RECORDS TO PROCESS below:

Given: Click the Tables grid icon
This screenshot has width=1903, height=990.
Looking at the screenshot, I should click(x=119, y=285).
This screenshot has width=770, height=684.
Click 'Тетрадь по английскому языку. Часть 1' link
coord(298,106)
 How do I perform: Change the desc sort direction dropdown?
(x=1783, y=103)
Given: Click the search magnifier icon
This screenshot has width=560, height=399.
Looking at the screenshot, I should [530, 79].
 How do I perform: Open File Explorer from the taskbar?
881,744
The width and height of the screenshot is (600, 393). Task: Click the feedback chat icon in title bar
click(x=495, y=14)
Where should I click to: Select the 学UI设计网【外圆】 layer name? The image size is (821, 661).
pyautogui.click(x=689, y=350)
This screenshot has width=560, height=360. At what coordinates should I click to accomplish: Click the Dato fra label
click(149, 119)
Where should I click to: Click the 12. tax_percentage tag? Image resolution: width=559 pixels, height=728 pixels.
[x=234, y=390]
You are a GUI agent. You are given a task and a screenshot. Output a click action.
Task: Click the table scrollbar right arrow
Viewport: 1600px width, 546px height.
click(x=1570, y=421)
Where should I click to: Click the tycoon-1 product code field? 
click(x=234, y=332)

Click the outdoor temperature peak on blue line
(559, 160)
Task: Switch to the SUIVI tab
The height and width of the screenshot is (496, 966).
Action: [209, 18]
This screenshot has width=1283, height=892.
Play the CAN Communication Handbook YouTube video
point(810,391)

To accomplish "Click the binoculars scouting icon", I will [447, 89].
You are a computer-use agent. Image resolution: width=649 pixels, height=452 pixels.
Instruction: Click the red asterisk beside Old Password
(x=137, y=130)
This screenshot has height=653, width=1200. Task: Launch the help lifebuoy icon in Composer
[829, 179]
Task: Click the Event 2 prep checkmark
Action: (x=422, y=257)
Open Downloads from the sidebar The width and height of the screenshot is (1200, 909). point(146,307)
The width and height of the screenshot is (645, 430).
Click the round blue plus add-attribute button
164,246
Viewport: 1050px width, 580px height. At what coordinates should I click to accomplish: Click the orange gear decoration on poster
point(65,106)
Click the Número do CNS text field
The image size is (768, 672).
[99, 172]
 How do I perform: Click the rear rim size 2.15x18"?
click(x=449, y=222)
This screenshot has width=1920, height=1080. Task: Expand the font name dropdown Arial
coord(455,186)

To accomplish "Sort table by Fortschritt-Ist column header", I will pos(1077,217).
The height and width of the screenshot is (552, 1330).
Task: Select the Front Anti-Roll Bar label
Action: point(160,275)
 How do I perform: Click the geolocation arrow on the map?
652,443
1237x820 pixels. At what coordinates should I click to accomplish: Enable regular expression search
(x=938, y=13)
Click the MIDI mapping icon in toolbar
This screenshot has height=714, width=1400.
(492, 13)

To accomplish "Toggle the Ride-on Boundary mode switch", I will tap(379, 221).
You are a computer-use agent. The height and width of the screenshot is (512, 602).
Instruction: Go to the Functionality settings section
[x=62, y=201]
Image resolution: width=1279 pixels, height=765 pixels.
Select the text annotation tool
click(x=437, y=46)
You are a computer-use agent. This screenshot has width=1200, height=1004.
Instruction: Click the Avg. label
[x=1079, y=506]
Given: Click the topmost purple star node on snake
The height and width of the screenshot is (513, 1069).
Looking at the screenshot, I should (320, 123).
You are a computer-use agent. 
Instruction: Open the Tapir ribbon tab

End of RECORDS TO PROCESS.

# EXERCISE:
Retype the data. Every line must match the original exactly.

# EXERCISE RESPONSE:
Given: Click the Tables grid icon
This screenshot has width=1903, height=990.
Looking at the screenshot, I should click(x=119, y=285).
This screenshot has width=770, height=684.
Click 'Тетрадь по английскому языку. Часть 1' link
coord(298,106)
 How do I perform: Change the desc sort direction dropdown?
(x=1783, y=103)
Given: Click the search magnifier icon
This screenshot has width=560, height=399.
Looking at the screenshot, I should [530, 79].
 How do I perform: Open File Explorer from the taskbar?
881,744
The width and height of the screenshot is (600, 393). Task: Click the feedback chat icon in title bar
click(x=495, y=14)
Where should I click to: Select the 学UI设计网【外圆】 layer name? The image size is (821, 661).
pyautogui.click(x=689, y=350)
This screenshot has width=560, height=360. At what coordinates should I click to accomplish: Click the Dato fra label
click(149, 119)
Where should I click to: Click the 12. tax_percentage tag? Image resolution: width=559 pixels, height=728 pixels.
[x=234, y=390]
You are a GUI agent. You are given a task and a screenshot. Output a click action.
Task: Click the table scrollbar right arrow
Viewport: 1600px width, 546px height.
click(x=1570, y=421)
Where should I click to: Click the tycoon-1 product code field? 
click(x=234, y=332)

Click the outdoor temperature peak on blue line
(559, 160)
Task: Switch to the SUIVI tab
The height and width of the screenshot is (496, 966).
Action: [209, 18]
This screenshot has width=1283, height=892.
Play the CAN Communication Handbook YouTube video
point(810,391)

To accomplish "Click the binoculars scouting icon", I will [447, 89].
You are a computer-use agent. Image resolution: width=649 pixels, height=452 pixels.
Instruction: Click the red asterisk beside Old Password
(x=137, y=130)
This screenshot has height=653, width=1200. Task: Launch the help lifebuoy icon in Composer
[829, 179]
Task: Click the Event 2 prep checkmark
Action: (x=422, y=257)
Open Downloads from the sidebar The width and height of the screenshot is (1200, 909). point(146,307)
The width and height of the screenshot is (645, 430).
Click the round blue plus add-attribute button
164,246
Viewport: 1050px width, 580px height. At what coordinates should I click to accomplish: Click the orange gear decoration on poster
point(65,106)
Click the Número do CNS text field
The image size is (768, 672).
[99, 172]
 How do I perform: Click the rear rim size 2.15x18"?
click(x=449, y=222)
This screenshot has width=1920, height=1080. Task: Expand the font name dropdown Arial
coord(455,186)

To accomplish "Sort table by Fortschritt-Ist column header", I will pos(1077,217).
The height and width of the screenshot is (552, 1330).
Task: Select the Front Anti-Roll Bar label
Action: point(160,275)
 How do I perform: Click the geolocation arrow on the map?
652,443
1237x820 pixels. At what coordinates should I click to accomplish: Enable regular expression search
(x=938, y=13)
Click the MIDI mapping icon in toolbar
This screenshot has height=714, width=1400.
(492, 13)

To accomplish "Toggle the Ride-on Boundary mode switch", I will tap(379, 221).
You are a computer-use agent. The height and width of the screenshot is (512, 602).
Instruction: Go to the Functionality settings section
[x=62, y=201]
Image resolution: width=1279 pixels, height=765 pixels.
Select the text annotation tool
click(x=437, y=46)
You are a computer-use agent. This screenshot has width=1200, height=1004.
Instruction: Click the Avg. label
[x=1079, y=506]
Given: Click the topmost purple star node on snake
The height and width of the screenshot is (513, 1069).
Looking at the screenshot, I should (320, 123).
You are a computer-use agent. 
Instruction: Open the Tapir ribbon tab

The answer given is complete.